The second model of delivery is nursing home employment of its own palliative care team and training in palliative care knowledge and skills of its own front-line staff. This is an increasingly popular model with many advantages as daily contact between clinicians and nursing home residents helps to promote care that is based on a keen understanding of the patient’s goals and preferences, as well as timely response to clinical changes. Examples of this model include the Comfort Matters approach developed in Phoenix, AZ and the practices of the Green House and Eden Alternative nursing home models. This model requires resources to invest in staff training and hiring of (scarce) specialist level palliative care professionals.
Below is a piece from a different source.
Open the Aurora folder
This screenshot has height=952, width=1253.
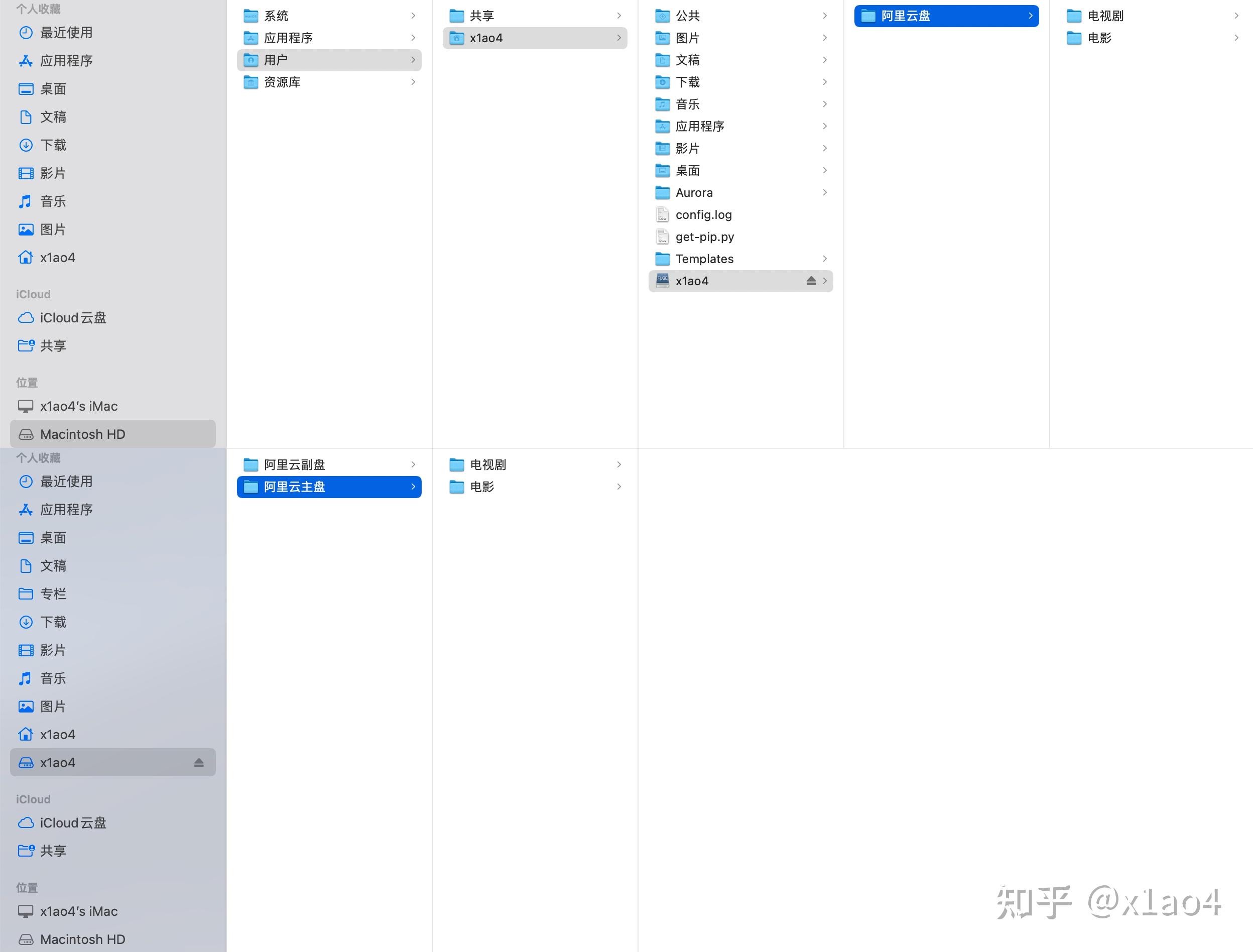[x=694, y=192]
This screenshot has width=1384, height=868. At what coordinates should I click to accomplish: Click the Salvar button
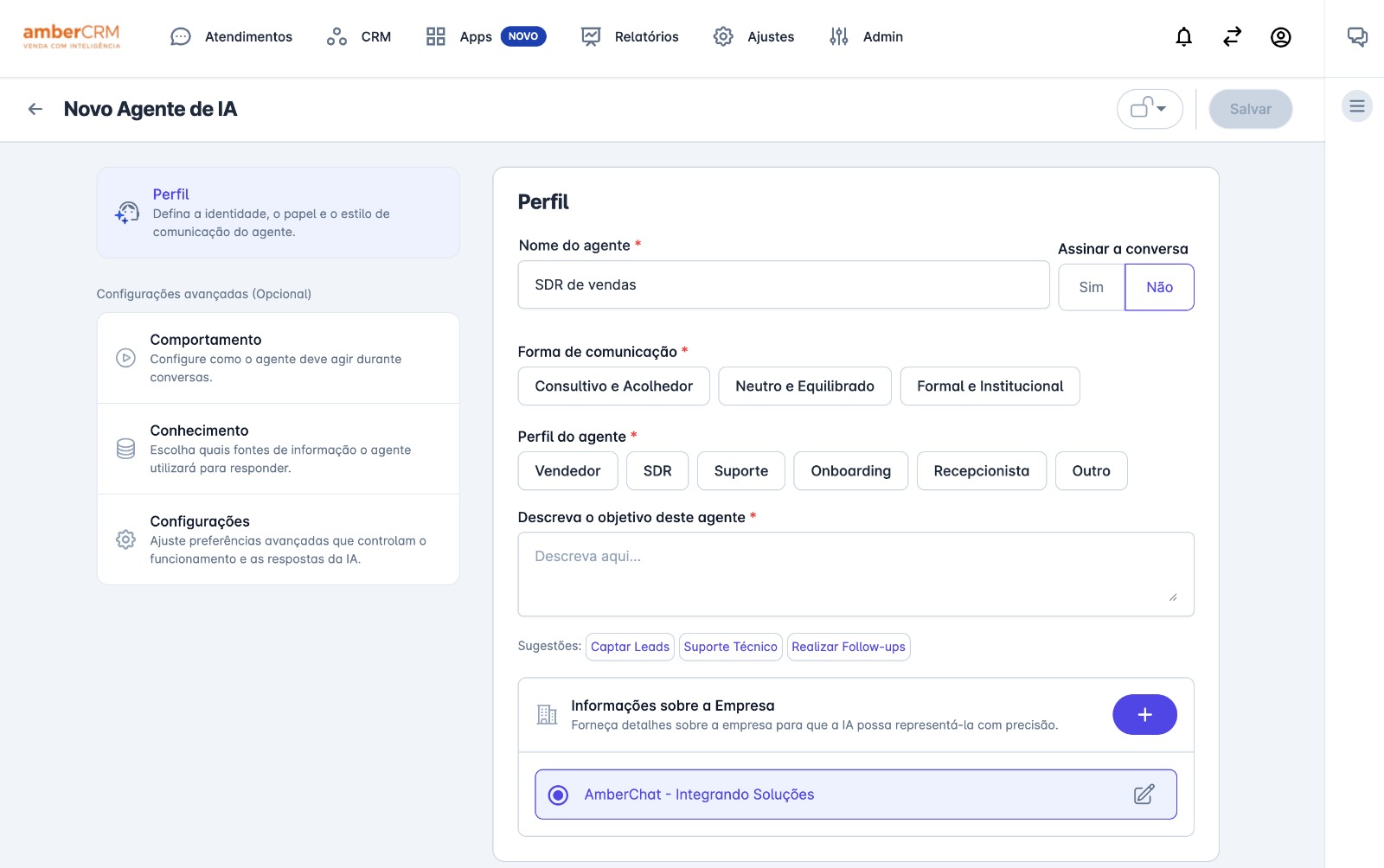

The third model involves partnerships between hospice agencies and nursing homes in the same communities. This practice has increased rapidly in the last 10 years, and has raised some concerns about use of a benefit meant for the dying for residents with uncertain prognoses who “fail to die on time” and place the hospice at risk of government accusations of fraud and abuse. Studies show that nursing homes with higher hospice penetration tend also to have better palliative care practices (such as access to opioid analgesics) for all residents, whether on hospice or not. This is presumably related to greater staff awareness of techniques for pain and symptom management, as well as addressing emotional and spiritual needs.
Unfortunately, widespread adoption of palliative care faces significant barriers that must be overcome. These include regulatory hurdles created by quality measures for nursing homes – in which the emphasis is on data that proves the nursing home’s ability to rehabilitate residents rather than provide comfort and quality of life for the terminally ill. Meanwhile economic incentives in long-term care reimbursement levels promote frequent hospitalizations. Residents returning from a hospitalization of three days or more are eligible for the more generous Skilled Medicare Benefit. Medicare policies also delay hospice referrals for dying residents, as the Skilled Medicare Benefit pays for a resident’s room and board in the facility, while the Medicare Hospice Benefit does not.
Another significant barrier to adoption of palliative care in nursing homes is the lack of training among all clinicians in addition to inadequate staffing levels in most facilities. Nursing homes are typically under resourced, understaffed and experience high turnover because the work is difficult, poorly paid, lacks a career ladder, and requires demanding paperwork and regulatory compliance. There is also a chronic shortage of staff with any palliative care training, resulting in failures to assess and manage common symptoms such as pain and shortness of breath.
There is little room for argument that the solution to providing higher quality care in nursing homes is greater integration of quality palliative care for a patient population for whom this care should be the standard of practice. Policy and regulatory change and willingness to invest in quality care will be required to make access a reality for our most vulnerable elderly patients.